--- START ---
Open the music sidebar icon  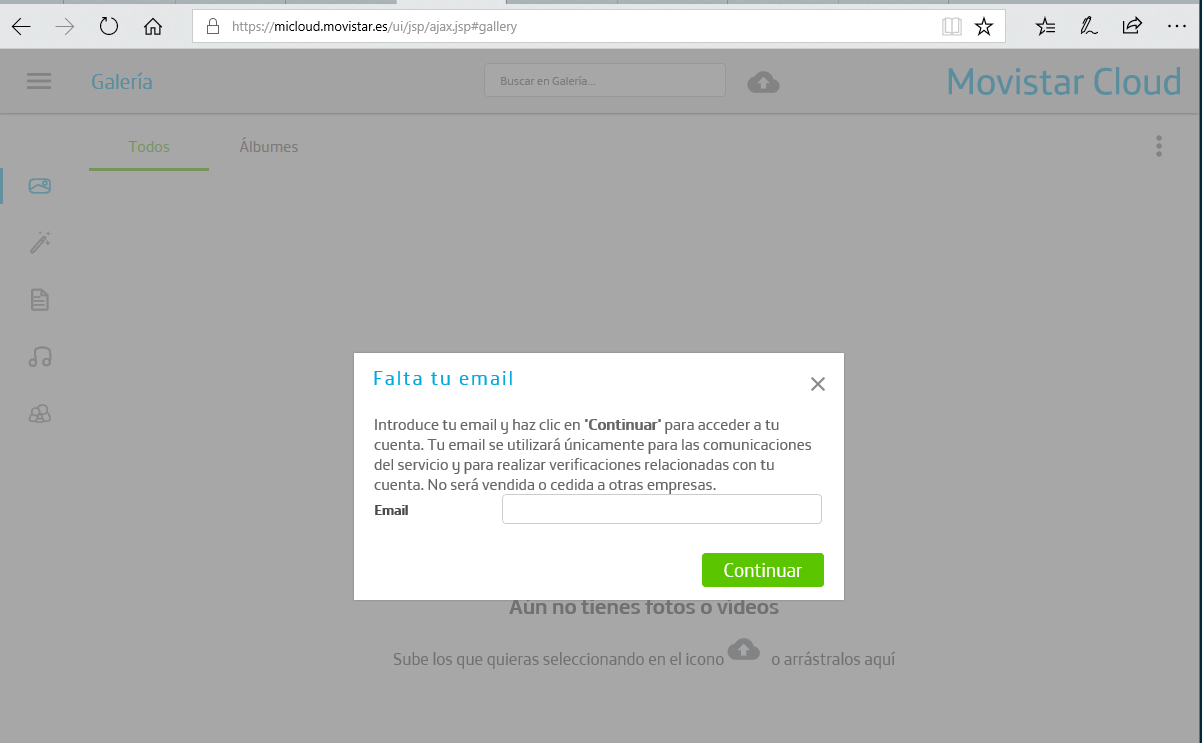pos(40,356)
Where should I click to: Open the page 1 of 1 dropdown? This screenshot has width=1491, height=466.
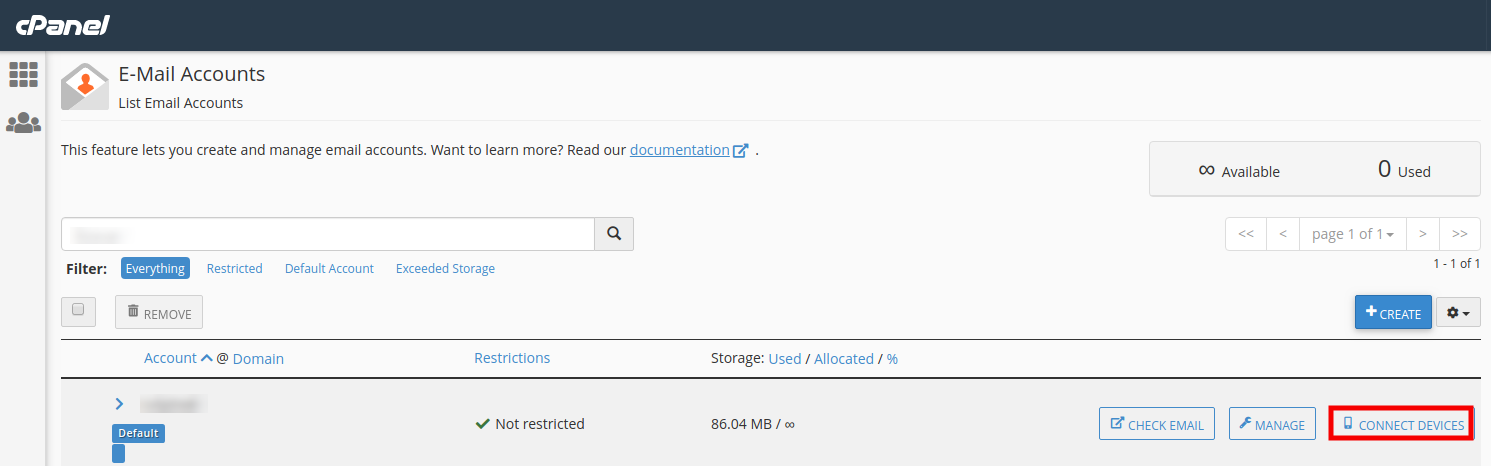(1352, 234)
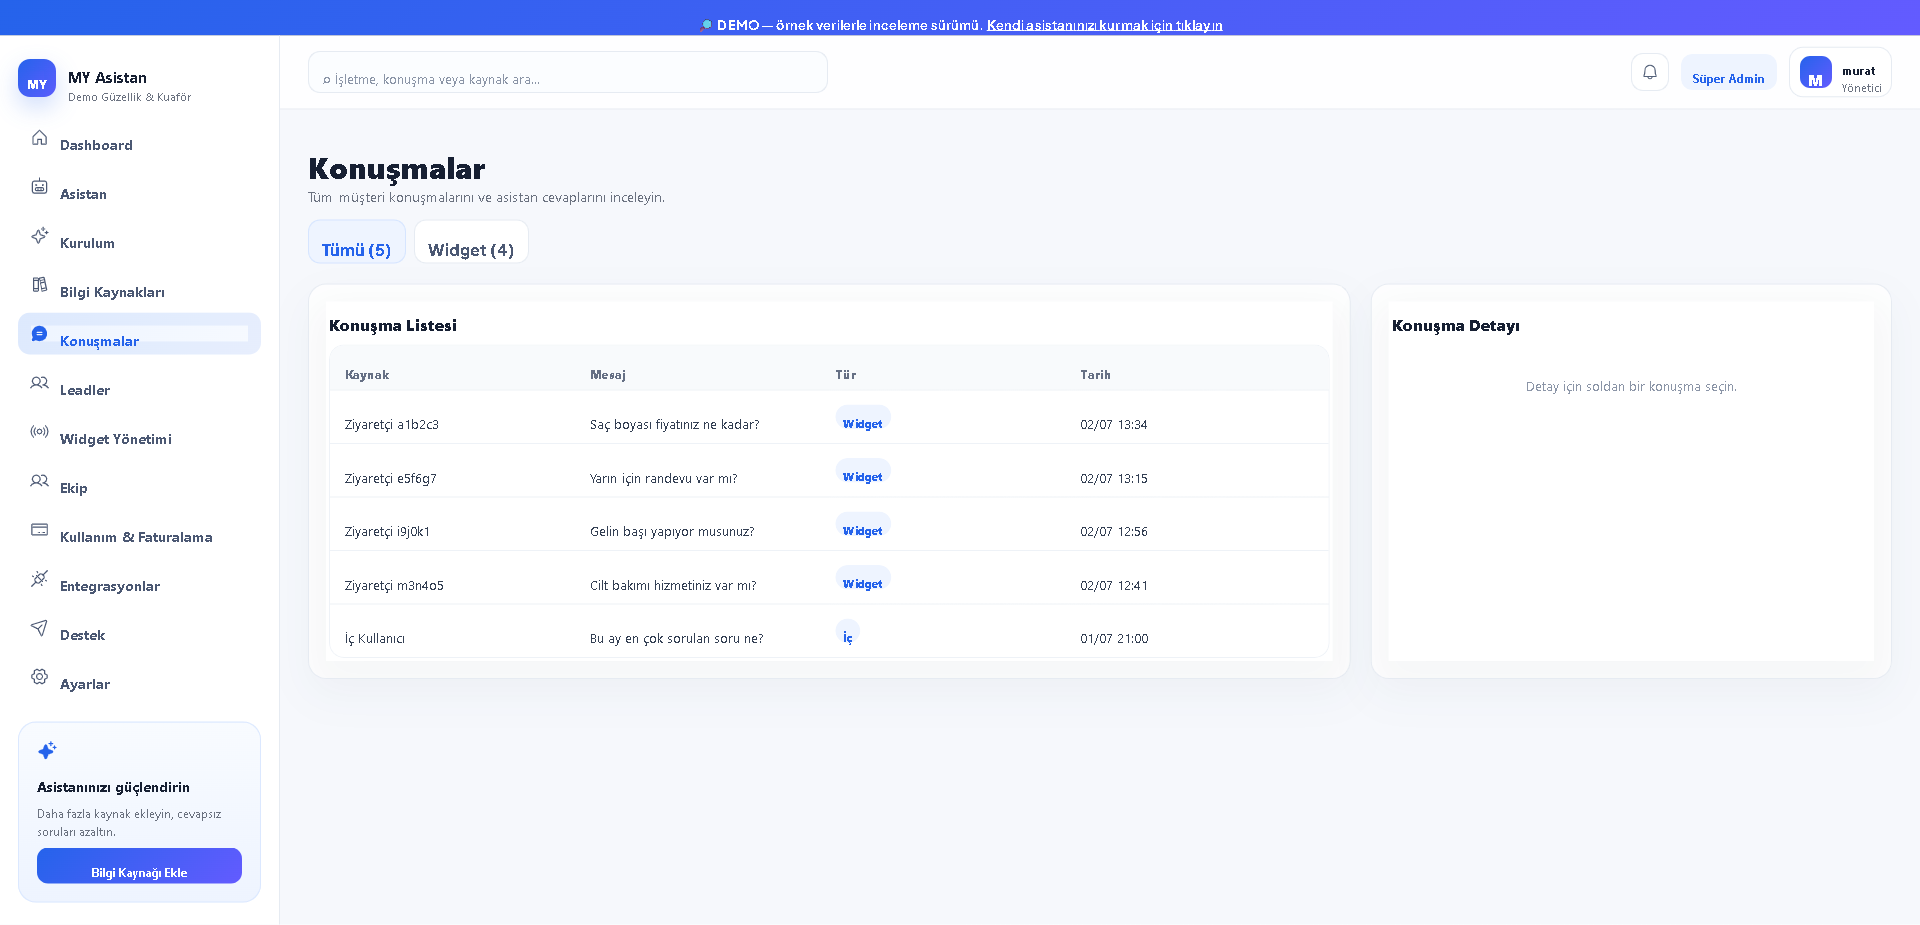The width and height of the screenshot is (1920, 925).
Task: Open Destek paper plane icon
Action: [39, 628]
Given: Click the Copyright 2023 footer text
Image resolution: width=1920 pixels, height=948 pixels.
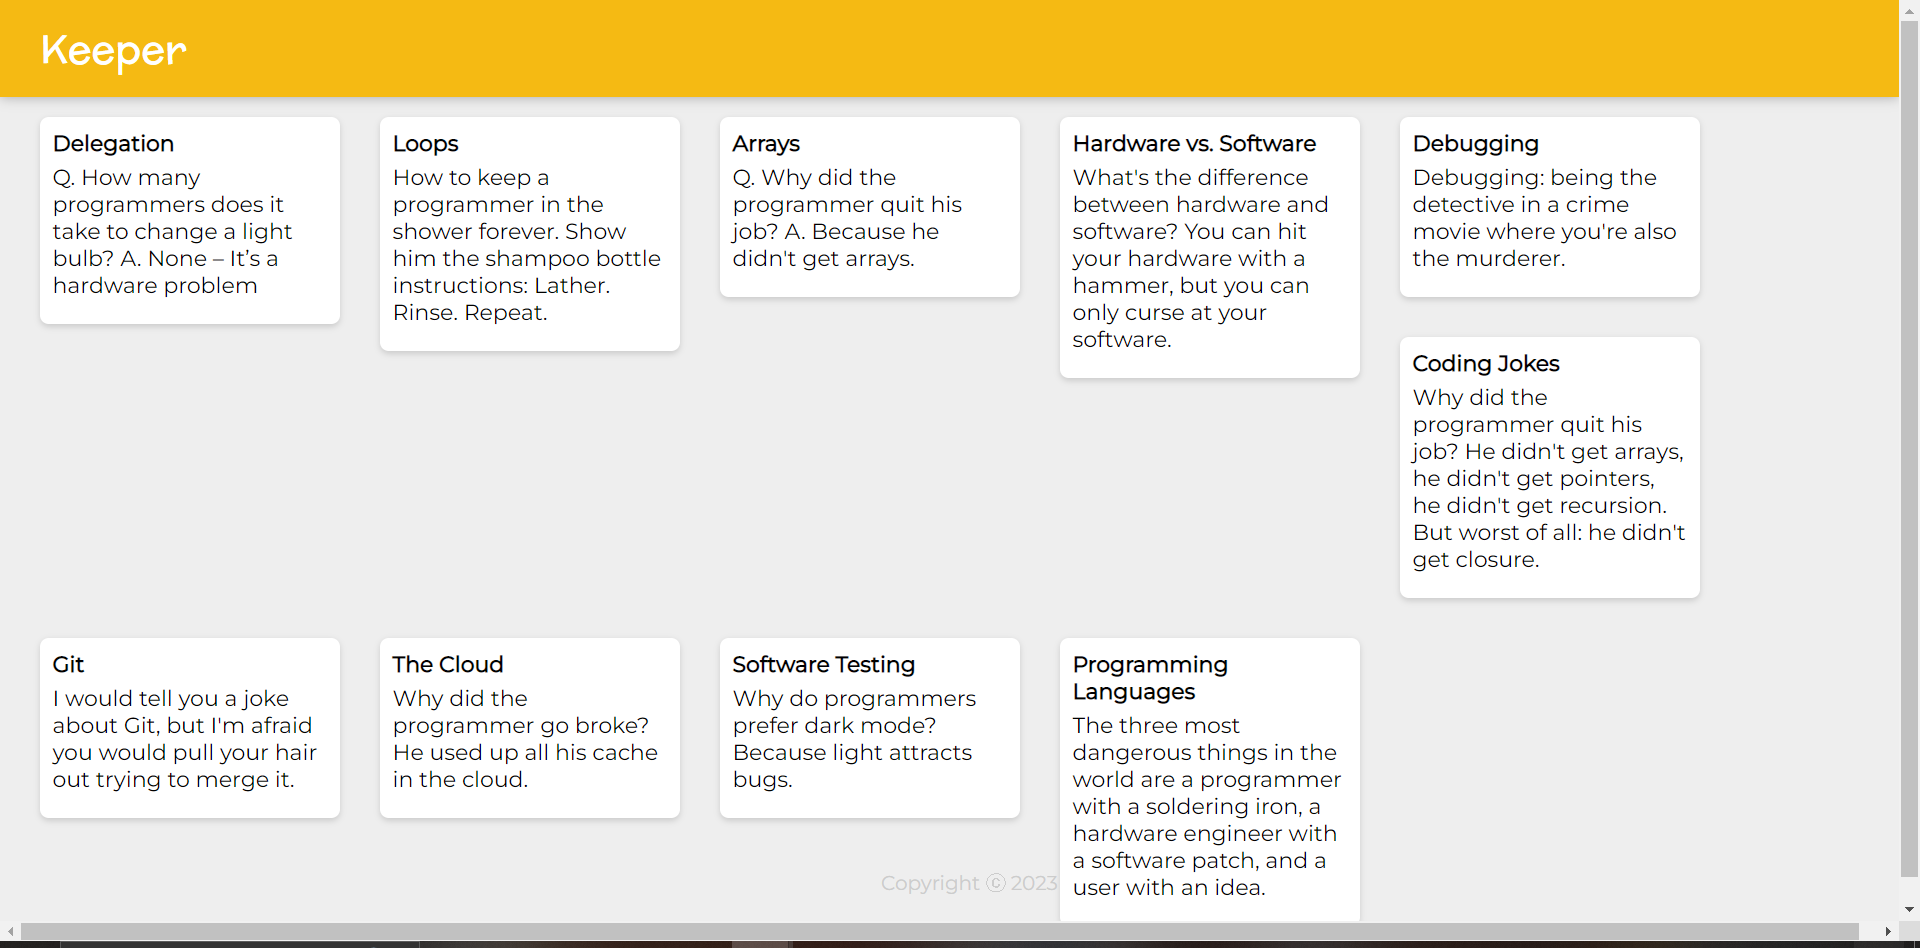Looking at the screenshot, I should [969, 883].
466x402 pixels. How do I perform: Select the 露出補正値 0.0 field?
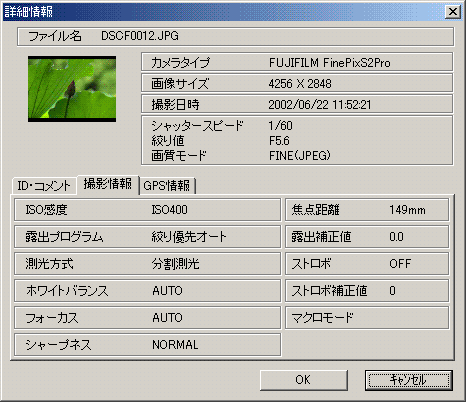(x=367, y=237)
--- END ---
PROBLEM: Copy exactly, please, the lines that run from the line holding "466x402 pixels. How" through the closing line of the material above, omitting every picture.

RESULT:
466x402 pixels. How do I perform: Select the 露出補正値 0.0 field?
(x=367, y=237)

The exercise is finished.